優しくなだめ、励ますような声を渋面の友人に投げかける。
「まあ、君がクズかどうかはさておき――評価は多面的だからな――わかってるんならわかってるなりの振る舞いをしたらどうだ。行動に反映しないならどんな理解も無理解と一緒だぞ。俺を見ろよ。素人なんかに何も期待してないから、頼まれなきゃ魔術の深い話なんかしないし、頼まれたって、難癖つけたいだけの奴と理解力のない奴はさっさと切り捨ててる。理解されなくても、怒りも悲しみもしない。俺が自分から魔術の話をするのは、同業者や君みたいに知識のある奴や本気で興味を示してくれる奴だけだ。大衆の啓蒙なんてのは、本気でそれに人生傾ける気のある奇特な奴に任せとけ。そういう意味じゃ、真剣に大衆を導こうとしたイエスなんかは愚かだった。尊敬には値するが、豚に真珠の価値を理解させようとがんばったのはやっぱり徒労だった。真理を得てそのまま入滅しようと考えたシッダールタは賢かったと言わざるを得ないね」
「大袈裟な奴だな。キリストや釈迦まで持ち出さなくたって、お前の言いたいことくらいわかるよ」眼鏡をかけ直すと、難しい顔で壁を睨んだ。「わかる……わかってるんだが……俺は馬鹿が識者面してるのが我慢ならないんだ」
「……君はあんまりいろんなことに興味を見せないせいでリアリストかプラグマティスト、そうでなかったらニヒリストに見えるが、実は関心のあることに関しては、ポル・ポトやヒトラーも真っ青のイデアリストなんだよな。理想に反するものが許せないんだろう。過激派だ」
「誰だって、自分が思いどおりにしたいと思ってるところじゃ、思いどおりにならないものに憎悪を燃やすだろうよ」
「そりゃそうだ。でもな、普通の人はそこで理性と自制心を働かせて踏み止まるだろ。内心の自由を行動に反映させない。他人が何を考えて口に出すのも自由、他人に考えを変えさせるのは難しい、自分の言葉には何の強制力もない、とでも納得して合理化してな」
「俺の知的生物としての生理的問題なんだ。本能なんだよ。理性じゃないんだ」
「本能?」長月は冷笑した。「おいおい、馬鹿なこと言うなよ。本気でそうなら、君はただの気違いだ。医者にでも相談しろ。そういうのはパラノイアの発想だからな。先天的か後天的か、天然か演技かは他人には関係ない。それらしく見えるってことはそれと見做すのに十分な根拠だ」
真田がレンズの枠外から視線を投げかけ、長月の顔をいやらしくねめつけた。
「なら、熱血教師はみんなパラノイアか。つまり、教育に理想を持ってて、子供をそれに沿って育てようとする教師のことだ」
友人の態度が癇に障り、長月も睨み返した。血走った視線と冷ややかな視線が見えない火花を散らす。腕っ節で言えば発育旺盛な中学生にも劣り、霊的位格ではある意味見習者にすら劣る真田は、しかし魔術師の眼光に怯みもしなかった。見つめられた者の精神を不快にざわつかせる淀んだ瞳は、何事もなかったように、依然として長月をいやらしく見据えている。

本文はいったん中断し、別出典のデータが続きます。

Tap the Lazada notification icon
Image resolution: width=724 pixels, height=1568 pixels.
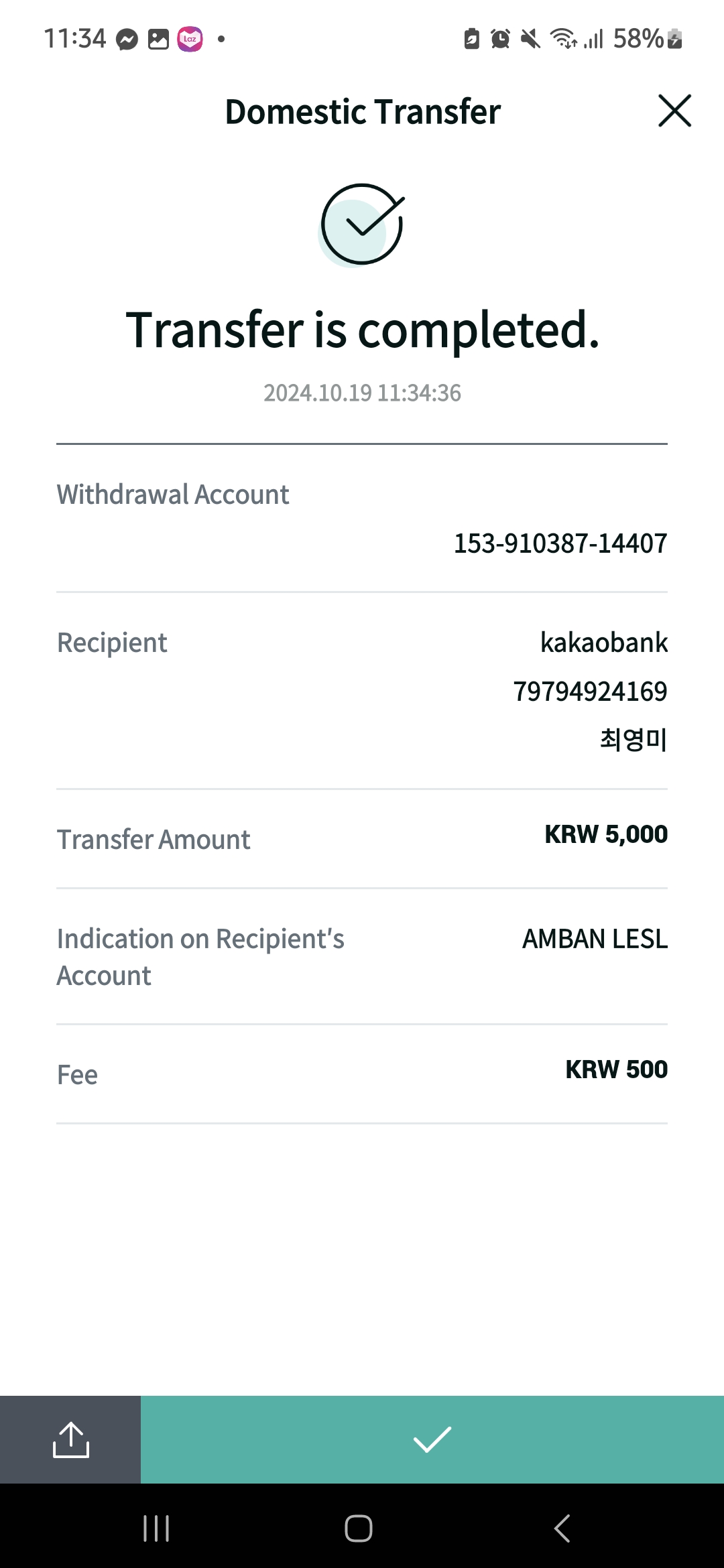click(190, 39)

「お前の言った定義から言って、他人が自分の理想に反することが許せないってのはパラノイアなんだろう。だったら、子供を枠に嵌め込もうと躍起になる教師なんて、まさにそれだろうが」
「つまらない屁理屈捏ねるなよ。それは君がいつも敵視してる連中と同じやり口だぞ」
正当化の言葉を探しあぐねたのか、あまりにも屈辱的な指摘で思考が麻痺してしまったのか、真田は言葉に詰まった様子で空しく口を開閉させた。その隙を衝いて長月は諭すように続ける。

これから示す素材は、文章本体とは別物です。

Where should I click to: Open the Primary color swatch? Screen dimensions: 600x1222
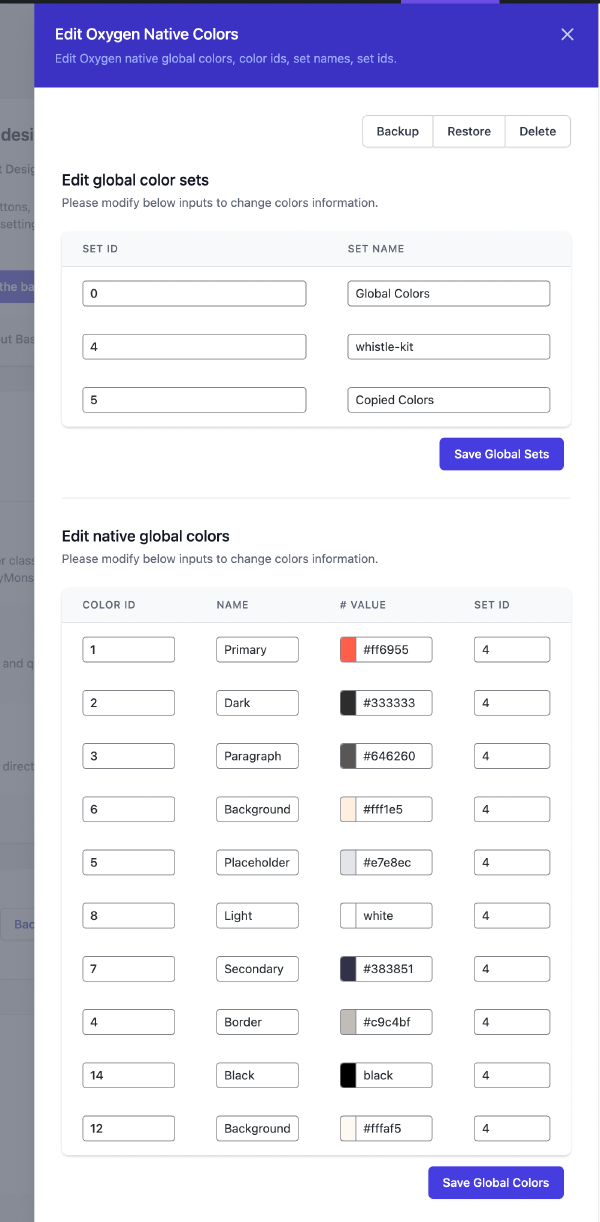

「教師は報酬や名誉のある――責任もある――社会的要請有っての仕事だ。権威もある。だがな、教師だって、教育対象以外を啓蒙するのが自分の使命だと思い込み始めたら、君の言うとおりただの気違いだ。教師でなくたってそうだ。誰だってそうだ。本分に外れない限り、理想の追求も強制も好きにすればいい。君の在り方がパラノイアじみてるっていうのはな、いつも言ってるように、何の権限もなければ権威もない君が、どこの誰かもわからない他人の『間違い』に勝手に腹を立てて、頼まれもしないのに正しにいくその姿勢の話なんだよ」
「ぐうの音も出ないってのはこのことだが……」真田は唇を苛立たしげに引き結び、言葉を探すように目を泳がせた。「だが、そういう奴がいなきゃ世界はそのまま腐ってくだけだろう」
「世界」長月は失笑した。「大きく出たな、そいつはまた」
「まあ聞けよ。ブラフマーやヴィシュヌだけじゃだめだ。要らんものを破壊するシヴァも必要なんだ。本人の自覚の有無を問わず、単なるシステムとしてな。違うか、長月」
口にする本人からしていくつも存在する穴を自覚して弱気な顔をするような理屈に、曲がりなりにも魔術師として知性と精神を磨いた長月が動じるわけもない。
「お説はごもっともだな」と冷淡に言い返す。「しかしだ、シヴァがパラノイアである必要は……もっと言えば、シヴァが怒りに任せた破壊者である必要がないだろう。そうであるかもしれない、だがそうでなければならないわけではない。そうじゃないか、え? シヴァが何か君の気違いぶりの正当化になるのか」
真田は懼れていた指摘を受けたというように顔を引き攣らせたが、まだ悪足掻きを続けるつもりのようだった。目が負けを認めているが、態度はまだ抗戦意志を失っていない。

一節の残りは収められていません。